-- 데이터 --

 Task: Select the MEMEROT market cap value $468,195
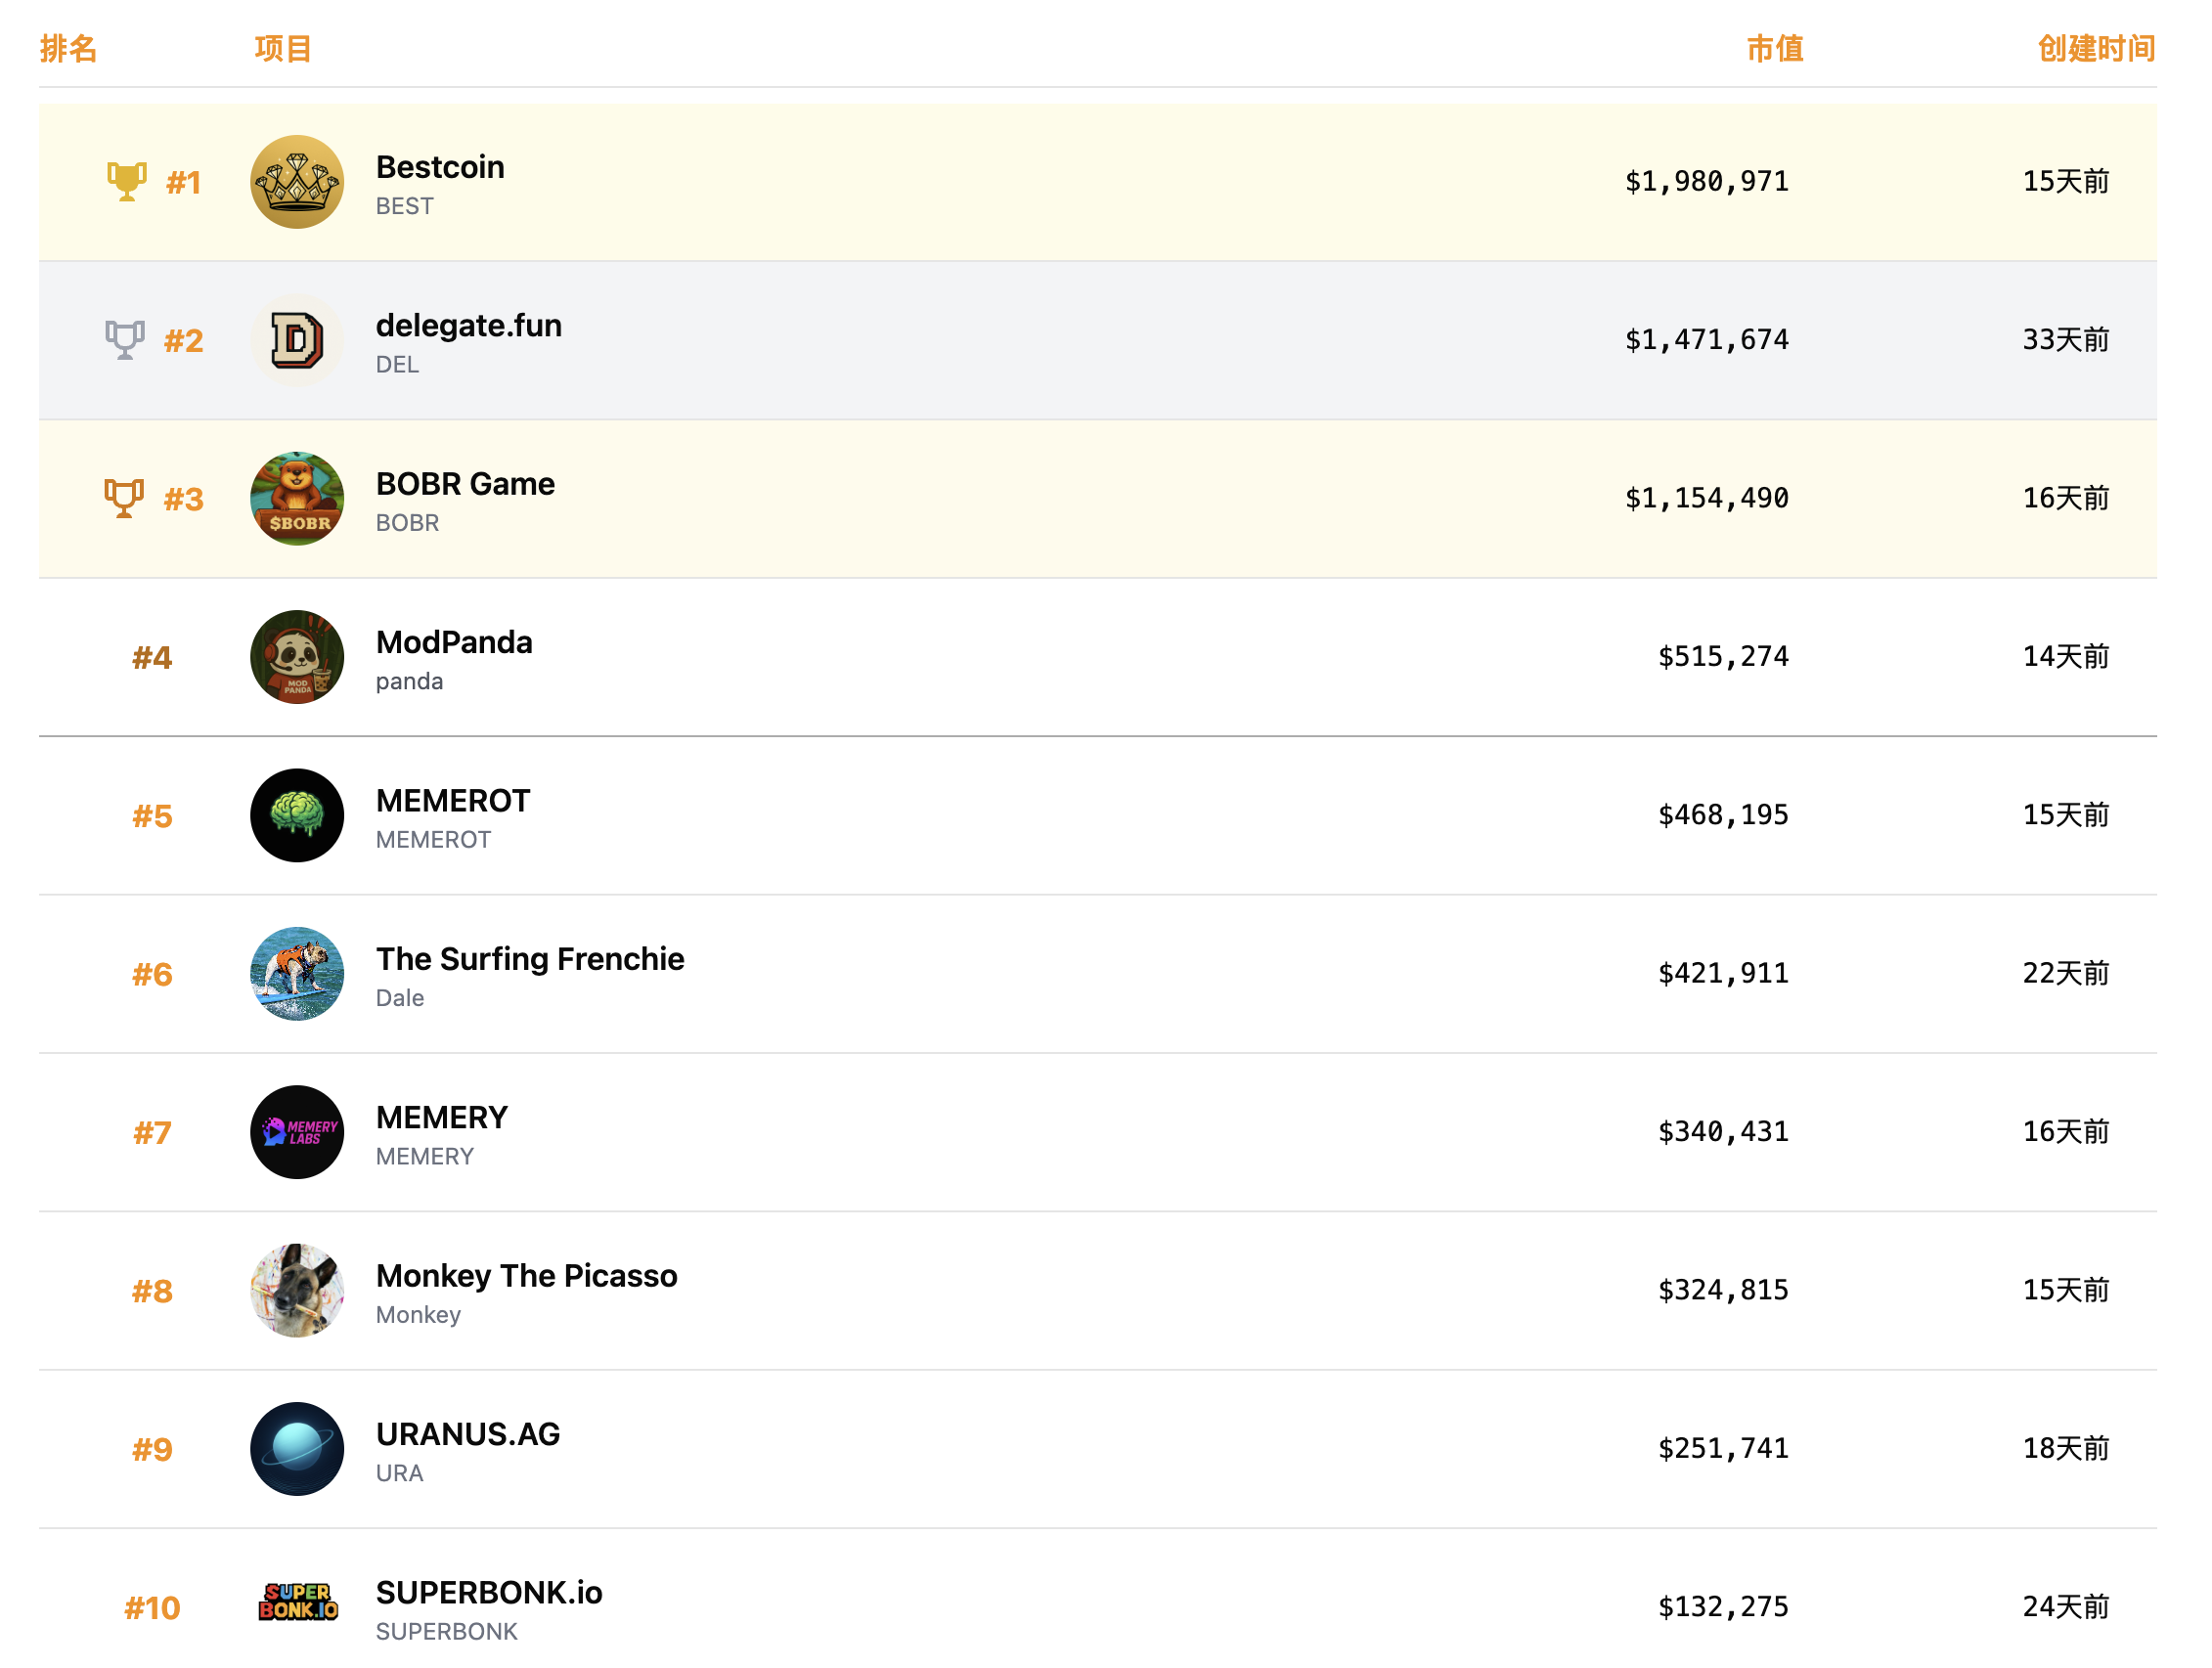tap(1723, 815)
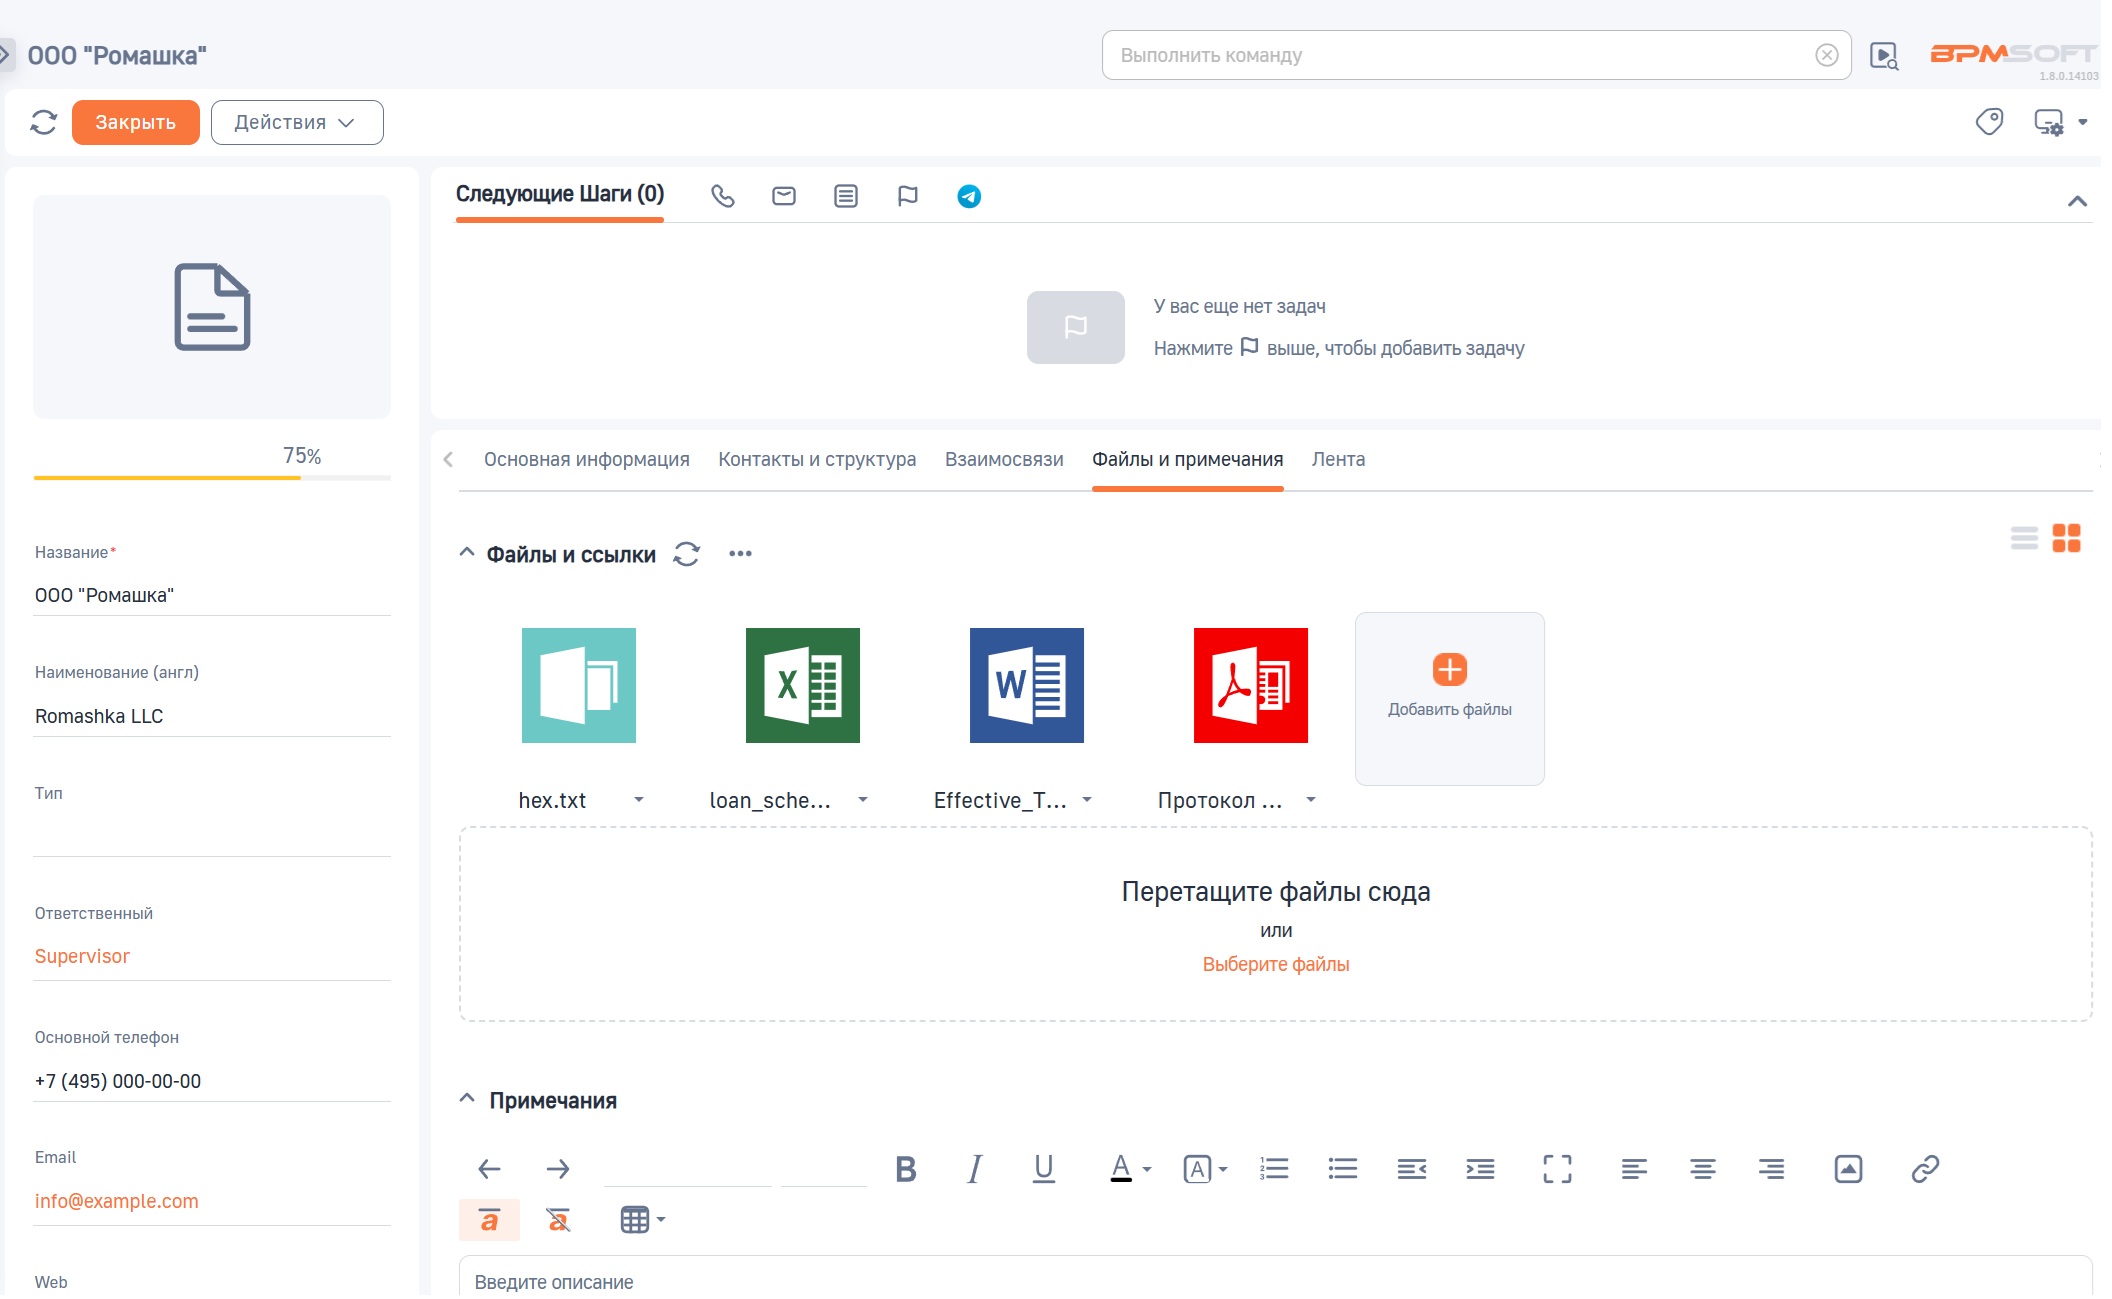This screenshot has height=1299, width=2112.
Task: Click the 75% completeness progress bar
Action: 211,477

-- 연습 목표 --
모든 행에서 "market cap" 부분만 "market capitalization" 표현으로 수정하여 다시 작성하고, 나머지는 그대로 두십시오. 그림은 답에 포함하지 마십시오.

-- 완성된 과제 --
 Task: Select the MEMEROT market capitalization value $468,195
tap(1723, 815)
This screenshot has height=1299, width=2112.
Task: Click the 75% completeness progress bar
Action: 211,477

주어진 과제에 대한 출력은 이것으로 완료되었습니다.